D’ailleurs, la musicalité des phrases de Nerval, leur équilibre, et l’incroyable précision de ses descriptions nous renvoie à la trinité de la folie, de la drogue et de la maladie. Nerval disait « Je suis l’autre » ; il est un et il est tout, et il nous raconte ses impressions de voyage, de retour de l’au-delà, mais lequel ? Voilà, imaginez cela, et vous aurez une petite idée, imprécise et diffuse, fausse et trompeuse, de ce que peut être l’expérience d’Aurélia.
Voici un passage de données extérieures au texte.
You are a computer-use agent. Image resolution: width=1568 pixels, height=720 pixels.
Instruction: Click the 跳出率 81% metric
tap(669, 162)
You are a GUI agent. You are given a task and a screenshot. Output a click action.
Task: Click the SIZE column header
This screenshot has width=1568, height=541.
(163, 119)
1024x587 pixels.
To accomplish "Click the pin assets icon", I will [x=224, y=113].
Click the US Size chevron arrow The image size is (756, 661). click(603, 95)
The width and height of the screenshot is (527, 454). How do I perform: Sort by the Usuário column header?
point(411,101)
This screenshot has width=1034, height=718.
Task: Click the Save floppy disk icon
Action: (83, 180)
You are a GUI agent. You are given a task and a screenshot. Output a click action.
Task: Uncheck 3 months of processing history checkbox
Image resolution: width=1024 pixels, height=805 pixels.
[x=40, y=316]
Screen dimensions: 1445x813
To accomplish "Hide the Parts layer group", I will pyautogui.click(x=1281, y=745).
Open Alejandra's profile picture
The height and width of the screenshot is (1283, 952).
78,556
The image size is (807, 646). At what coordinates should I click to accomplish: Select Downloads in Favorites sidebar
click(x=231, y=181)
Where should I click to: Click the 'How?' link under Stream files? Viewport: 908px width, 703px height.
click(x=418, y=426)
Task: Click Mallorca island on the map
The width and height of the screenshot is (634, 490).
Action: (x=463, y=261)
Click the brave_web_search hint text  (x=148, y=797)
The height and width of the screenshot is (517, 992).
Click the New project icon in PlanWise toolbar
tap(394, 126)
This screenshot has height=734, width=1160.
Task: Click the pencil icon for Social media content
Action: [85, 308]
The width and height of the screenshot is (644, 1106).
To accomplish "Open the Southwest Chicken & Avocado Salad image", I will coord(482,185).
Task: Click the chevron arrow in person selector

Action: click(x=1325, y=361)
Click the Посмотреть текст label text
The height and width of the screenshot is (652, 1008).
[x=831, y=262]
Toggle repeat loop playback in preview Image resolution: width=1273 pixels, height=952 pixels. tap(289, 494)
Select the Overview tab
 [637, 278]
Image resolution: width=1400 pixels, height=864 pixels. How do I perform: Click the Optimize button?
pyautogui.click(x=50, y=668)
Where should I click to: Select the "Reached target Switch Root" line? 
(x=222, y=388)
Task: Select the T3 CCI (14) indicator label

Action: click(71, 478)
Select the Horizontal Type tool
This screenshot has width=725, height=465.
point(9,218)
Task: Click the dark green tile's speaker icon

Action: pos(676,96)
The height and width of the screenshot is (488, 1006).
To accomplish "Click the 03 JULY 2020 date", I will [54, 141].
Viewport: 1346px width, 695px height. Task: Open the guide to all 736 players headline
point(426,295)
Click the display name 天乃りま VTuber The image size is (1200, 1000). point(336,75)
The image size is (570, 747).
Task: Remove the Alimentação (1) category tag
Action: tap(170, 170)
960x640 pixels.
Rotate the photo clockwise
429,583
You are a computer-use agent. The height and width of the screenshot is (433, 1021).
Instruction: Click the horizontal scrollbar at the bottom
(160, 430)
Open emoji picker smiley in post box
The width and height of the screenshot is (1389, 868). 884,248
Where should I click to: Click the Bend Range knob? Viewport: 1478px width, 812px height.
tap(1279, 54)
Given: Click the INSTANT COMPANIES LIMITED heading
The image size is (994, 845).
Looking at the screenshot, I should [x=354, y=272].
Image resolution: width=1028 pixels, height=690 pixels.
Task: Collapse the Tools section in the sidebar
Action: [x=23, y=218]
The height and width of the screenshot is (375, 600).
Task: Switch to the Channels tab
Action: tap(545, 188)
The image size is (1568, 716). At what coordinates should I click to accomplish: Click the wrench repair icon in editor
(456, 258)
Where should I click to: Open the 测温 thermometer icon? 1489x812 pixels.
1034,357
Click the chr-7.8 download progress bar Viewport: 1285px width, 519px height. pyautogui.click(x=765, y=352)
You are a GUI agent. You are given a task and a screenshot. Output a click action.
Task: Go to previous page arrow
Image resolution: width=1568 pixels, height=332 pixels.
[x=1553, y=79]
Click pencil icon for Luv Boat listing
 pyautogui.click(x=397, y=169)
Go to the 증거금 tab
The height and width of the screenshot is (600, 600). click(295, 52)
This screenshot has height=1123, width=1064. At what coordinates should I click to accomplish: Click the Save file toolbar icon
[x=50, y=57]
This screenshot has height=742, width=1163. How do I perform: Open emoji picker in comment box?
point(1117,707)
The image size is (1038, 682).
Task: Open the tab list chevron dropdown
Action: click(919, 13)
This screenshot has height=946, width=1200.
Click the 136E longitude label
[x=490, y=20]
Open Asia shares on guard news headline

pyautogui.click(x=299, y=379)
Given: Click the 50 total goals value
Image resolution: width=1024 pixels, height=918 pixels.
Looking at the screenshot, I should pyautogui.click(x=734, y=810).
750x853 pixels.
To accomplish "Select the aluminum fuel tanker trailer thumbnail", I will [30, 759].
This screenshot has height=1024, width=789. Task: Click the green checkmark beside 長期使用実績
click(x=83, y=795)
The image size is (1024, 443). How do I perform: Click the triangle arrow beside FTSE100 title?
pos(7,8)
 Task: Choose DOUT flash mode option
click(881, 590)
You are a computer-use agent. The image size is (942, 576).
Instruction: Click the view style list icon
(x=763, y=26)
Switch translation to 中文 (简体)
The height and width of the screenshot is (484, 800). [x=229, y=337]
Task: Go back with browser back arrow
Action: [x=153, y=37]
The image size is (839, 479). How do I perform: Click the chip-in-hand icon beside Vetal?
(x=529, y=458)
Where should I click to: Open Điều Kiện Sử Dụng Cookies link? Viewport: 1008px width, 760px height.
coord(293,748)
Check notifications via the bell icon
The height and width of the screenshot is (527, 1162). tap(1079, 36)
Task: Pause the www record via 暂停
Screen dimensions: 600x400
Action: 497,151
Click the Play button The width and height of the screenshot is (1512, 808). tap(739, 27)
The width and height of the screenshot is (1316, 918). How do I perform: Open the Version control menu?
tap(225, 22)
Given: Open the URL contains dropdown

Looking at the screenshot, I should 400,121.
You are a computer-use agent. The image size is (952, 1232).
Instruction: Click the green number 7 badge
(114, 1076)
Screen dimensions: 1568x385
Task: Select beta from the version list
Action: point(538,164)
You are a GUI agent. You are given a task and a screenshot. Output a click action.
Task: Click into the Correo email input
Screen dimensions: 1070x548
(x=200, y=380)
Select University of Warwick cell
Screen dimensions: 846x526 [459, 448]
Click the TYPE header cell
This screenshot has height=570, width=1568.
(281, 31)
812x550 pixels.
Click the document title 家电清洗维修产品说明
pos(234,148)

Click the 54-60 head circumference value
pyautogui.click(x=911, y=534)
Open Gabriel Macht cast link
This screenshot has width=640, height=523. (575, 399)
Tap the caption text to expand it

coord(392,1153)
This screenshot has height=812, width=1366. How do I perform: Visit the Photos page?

Lovecraft, Dick, Proust et Rimbaud
Nous avons menti. Nous avons dit que nous n’en mettrions pas une louche, mais… Pour finir, le texte de Nerval est un pont jeté entre une multiplicité de thèmes littéraires, qui seront plus tard développés d’une façon systématique par d’illustres successeurs. Il y a évidemment Proust pour ce travail sur la mémoire, ces promenades à demi éveillées dans des paysages nostalgiques et déprimants plus que franchement tristes ou goethiens. On pense à Lovecraft et "Démons et merveilles", mais les paysages de Lovecraft relèvent davantage de l’onirique et du surnaturel. On pense aussi par moments au Bateau ivre de Rimbaud, et même à Philip K.Dick, avec les objets qui semblent réels, mais se déplacent, rétrécissent, et ces visages qui s’échangent comme des métaux n’arrivant pas à se stabiliser. Voilà, il faut le lire, et le relire. Pour emprunter cette fois-ci à Borgès, et le choix n’est pas anodin, « Aurélia » est un zahir littéraire.